- The Washington Times - Wednesday, November 19, 2003

NEW YORK — The United States yesterday joined the U.N. Security Council in unanimously endorsing the foundering “road map” peace plan despite objections from Israel, which fears it will be forced into unwelcome concessions.

U.S. officials had lobbied unsuccessfully to prevent a vote on the Russian-sponsored resolution, which will increase pressure on both parties to halt hostilities and begin discussions, saying the vote was “premature.”

In the end, the Americans chose not to veto what amounted to an endorsement of a U.S.-backed peace plan.

Yesterday’s vote came amid new signs of movement in the Middle East, with Israeli Prime Minister Ariel Sharon saying he would be willing to meet his Palestinian counterpart, Ahmed Qureia. The Palestinians last week installed a new Cabinet.

“The road map is the way to go,” U.S. Ambassador John Negroponte said in New York yesterday. “It lays out a framework; it charts a course. But this does require the implementation of the parties themselves.”

Advising patience, he added, “Let’s wait and see now how the process goes. You’ve got a new government being created in the Palestinian Authority.
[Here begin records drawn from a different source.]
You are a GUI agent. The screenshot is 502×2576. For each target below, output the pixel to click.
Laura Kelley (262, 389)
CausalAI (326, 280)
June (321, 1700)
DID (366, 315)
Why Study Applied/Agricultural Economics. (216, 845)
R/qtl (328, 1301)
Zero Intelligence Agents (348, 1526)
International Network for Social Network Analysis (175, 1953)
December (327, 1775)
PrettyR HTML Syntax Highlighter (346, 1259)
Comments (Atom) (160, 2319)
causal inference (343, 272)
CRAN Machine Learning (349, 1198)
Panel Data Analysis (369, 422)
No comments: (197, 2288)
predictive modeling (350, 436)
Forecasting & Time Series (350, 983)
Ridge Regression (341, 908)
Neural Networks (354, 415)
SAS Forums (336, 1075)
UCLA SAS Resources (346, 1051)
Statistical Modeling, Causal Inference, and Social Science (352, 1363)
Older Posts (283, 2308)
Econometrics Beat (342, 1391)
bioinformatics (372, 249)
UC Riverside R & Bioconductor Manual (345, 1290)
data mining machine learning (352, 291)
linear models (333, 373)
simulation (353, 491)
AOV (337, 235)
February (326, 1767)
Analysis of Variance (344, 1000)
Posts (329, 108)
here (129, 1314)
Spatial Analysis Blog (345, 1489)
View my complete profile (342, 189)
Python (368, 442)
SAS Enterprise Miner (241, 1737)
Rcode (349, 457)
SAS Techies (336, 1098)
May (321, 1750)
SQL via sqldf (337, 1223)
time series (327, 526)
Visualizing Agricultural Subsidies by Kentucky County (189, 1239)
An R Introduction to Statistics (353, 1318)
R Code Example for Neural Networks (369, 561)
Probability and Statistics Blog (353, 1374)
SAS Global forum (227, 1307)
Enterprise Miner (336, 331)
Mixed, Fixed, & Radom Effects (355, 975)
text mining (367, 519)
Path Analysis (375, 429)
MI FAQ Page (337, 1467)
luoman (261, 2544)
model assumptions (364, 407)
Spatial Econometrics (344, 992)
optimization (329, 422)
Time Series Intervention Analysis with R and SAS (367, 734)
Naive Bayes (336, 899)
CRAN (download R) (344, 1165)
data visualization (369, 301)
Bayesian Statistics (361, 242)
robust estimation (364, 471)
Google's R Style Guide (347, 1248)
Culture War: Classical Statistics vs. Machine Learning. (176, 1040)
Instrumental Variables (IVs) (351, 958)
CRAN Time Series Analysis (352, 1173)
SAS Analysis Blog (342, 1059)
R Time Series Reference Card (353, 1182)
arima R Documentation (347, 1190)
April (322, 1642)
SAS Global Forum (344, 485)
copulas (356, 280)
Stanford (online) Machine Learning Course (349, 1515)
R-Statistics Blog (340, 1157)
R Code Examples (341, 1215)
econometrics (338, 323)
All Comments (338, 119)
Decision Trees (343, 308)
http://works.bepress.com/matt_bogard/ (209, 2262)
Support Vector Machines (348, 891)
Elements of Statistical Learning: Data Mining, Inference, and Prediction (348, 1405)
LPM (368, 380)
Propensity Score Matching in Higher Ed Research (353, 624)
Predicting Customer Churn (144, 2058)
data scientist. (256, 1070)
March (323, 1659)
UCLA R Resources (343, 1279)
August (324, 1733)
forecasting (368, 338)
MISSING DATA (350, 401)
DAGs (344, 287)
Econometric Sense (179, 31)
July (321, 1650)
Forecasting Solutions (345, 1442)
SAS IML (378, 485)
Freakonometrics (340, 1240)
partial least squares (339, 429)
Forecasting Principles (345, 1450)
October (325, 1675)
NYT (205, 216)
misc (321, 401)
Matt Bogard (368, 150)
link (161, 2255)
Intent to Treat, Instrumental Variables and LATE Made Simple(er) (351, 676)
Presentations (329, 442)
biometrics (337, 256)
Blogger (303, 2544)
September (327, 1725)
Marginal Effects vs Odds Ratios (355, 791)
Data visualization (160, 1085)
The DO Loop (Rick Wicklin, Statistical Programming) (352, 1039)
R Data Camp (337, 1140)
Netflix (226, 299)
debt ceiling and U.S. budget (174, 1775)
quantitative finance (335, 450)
There are some steps that we can see looming on the horizon.”

The text, which was ultimately co-sponsored by Chile, France, China, Bulgaria, Spain, Britain, Germany and Guinea, calls on the parties “to fulfill their obligations under the road map in cooperation with the Quartet and to achieve the vision of two states living side by side in peace and security.”

The Quartet refers to the four parties that originally drafted the road map: the United States, Russia, the United Nations and the European Union.

The resolution also demands an immediate end to violence, “including all acts of terrorism, provocation, incitement and destruction.”

Washington had sought a stronger condemnation of terrorism, but other council members resisted, saying the resolution should be a simple endorsement of the plan accepted by Israeli and Palestinian leaders last year in Aqaba, Jordan.